I don’t understand the implications of the word ‘deferred’ in the context of decals, I just know they are much faster than UDK’s :slight_smile:
still fog of war is about projecting a texture all over your scene. It’s not something I will implement in UE4 in the future if at all, but frankly I cannot predict which solution would be faster

You’d need it all your materials, yes, but realistically in an RTS style game, the vast majority of the game world is going to be a landscape with a smaller number of environment assets (which if you’re using a planar mapping based solution can actually use the same material anyway). You’d likely handle gameplay object separately, I’d look at desaturating them at their last known positions, or otherwise simply not rendering them.

You do - add a SceneTexture node and you can choose which texture you want.

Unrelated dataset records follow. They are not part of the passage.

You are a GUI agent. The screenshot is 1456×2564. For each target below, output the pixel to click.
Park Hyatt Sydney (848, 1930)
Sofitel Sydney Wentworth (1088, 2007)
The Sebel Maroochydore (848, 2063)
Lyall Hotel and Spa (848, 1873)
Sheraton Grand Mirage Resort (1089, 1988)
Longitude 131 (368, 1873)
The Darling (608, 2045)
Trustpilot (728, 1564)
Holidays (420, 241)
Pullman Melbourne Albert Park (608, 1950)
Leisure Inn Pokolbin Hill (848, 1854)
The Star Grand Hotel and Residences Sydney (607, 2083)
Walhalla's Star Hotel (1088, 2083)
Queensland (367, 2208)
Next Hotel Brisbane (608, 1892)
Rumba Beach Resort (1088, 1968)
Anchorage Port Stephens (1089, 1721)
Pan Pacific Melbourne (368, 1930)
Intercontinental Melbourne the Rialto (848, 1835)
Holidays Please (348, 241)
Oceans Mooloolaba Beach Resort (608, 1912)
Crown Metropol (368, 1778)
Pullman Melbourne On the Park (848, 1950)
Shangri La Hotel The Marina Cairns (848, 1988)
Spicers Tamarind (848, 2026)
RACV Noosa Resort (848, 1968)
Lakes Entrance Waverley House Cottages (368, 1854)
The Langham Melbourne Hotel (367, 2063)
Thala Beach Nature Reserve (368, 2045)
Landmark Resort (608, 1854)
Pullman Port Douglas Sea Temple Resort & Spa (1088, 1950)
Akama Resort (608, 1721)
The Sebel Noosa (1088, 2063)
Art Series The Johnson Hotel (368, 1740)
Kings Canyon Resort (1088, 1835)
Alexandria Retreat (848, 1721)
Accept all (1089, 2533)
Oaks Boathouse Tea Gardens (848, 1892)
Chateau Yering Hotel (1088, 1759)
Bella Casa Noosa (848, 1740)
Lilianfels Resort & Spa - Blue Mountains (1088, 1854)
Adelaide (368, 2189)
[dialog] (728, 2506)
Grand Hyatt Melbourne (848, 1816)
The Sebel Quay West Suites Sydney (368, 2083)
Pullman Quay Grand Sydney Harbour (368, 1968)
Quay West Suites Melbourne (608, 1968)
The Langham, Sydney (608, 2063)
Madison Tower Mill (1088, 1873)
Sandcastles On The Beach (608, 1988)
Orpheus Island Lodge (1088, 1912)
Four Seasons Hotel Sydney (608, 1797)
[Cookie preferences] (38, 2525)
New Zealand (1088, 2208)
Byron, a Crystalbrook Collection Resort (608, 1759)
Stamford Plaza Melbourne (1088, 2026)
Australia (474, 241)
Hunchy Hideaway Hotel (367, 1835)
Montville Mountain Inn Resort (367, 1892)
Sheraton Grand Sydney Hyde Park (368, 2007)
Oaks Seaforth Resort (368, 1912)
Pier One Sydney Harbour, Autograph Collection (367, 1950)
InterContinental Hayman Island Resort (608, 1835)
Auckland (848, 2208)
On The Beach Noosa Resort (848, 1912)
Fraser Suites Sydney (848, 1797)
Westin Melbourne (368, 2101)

working on a strategy game I can tell you that the amount of mesh assets used isn’t just a few. constantly watching everything to make sure it works with the fog of war… as the person that implemented the fog of war visuals I’m glad I don’t have to act as vigilante :slight_smile:

hiding objects that are out of the fog of war is needed for optimization but doesn’t change the fact that all assets need to look good in and out of the fog of war, and when the fog of war’s gradient is directly into them.
another part of the problem is that you’d need to find all objects via code and inject them the fog of war texture as a texture param (or do it at postbeginplay for dynamic objects), which again in UE4 you can do it via a material param collection. but if the game has a complexity like multiple areas with different fogs of war, things can become much harder to maintain

oh cool!
this is what we call the Troll node in UE3 at work, as SceneTexture in UE3 has a dropdown with the single option Scene_Lit and nothing else :slight_smile:

Having material function that does the masking and in code an interface that pushes units into your list for use in a render target, and for determining enemy visibility is no problem at all - you can use an iterator to actor that use it (though much quicker than UE3, that’s still not recommended), or you can have a manager class to manually maintain it, like what you’ve mentioned. The render target approach is a strong one - you don’t have to ‘inject’ anything, you just draw the texture by iterating through the player owned units in the interface, determining their grid (render target pixel) positions, and ensuring the pixels in the channel you’re using for that set of information are the right colour. Any enemy units that are visible ‘on the grid’ would need to be rendered, an the material function combined with the render target does everything for you. If you’ve been setting up materials sensibly by having the one function, and one base material for each object type to instance (i.e how many units actually need unique materials?), then the material side of things is no work at all.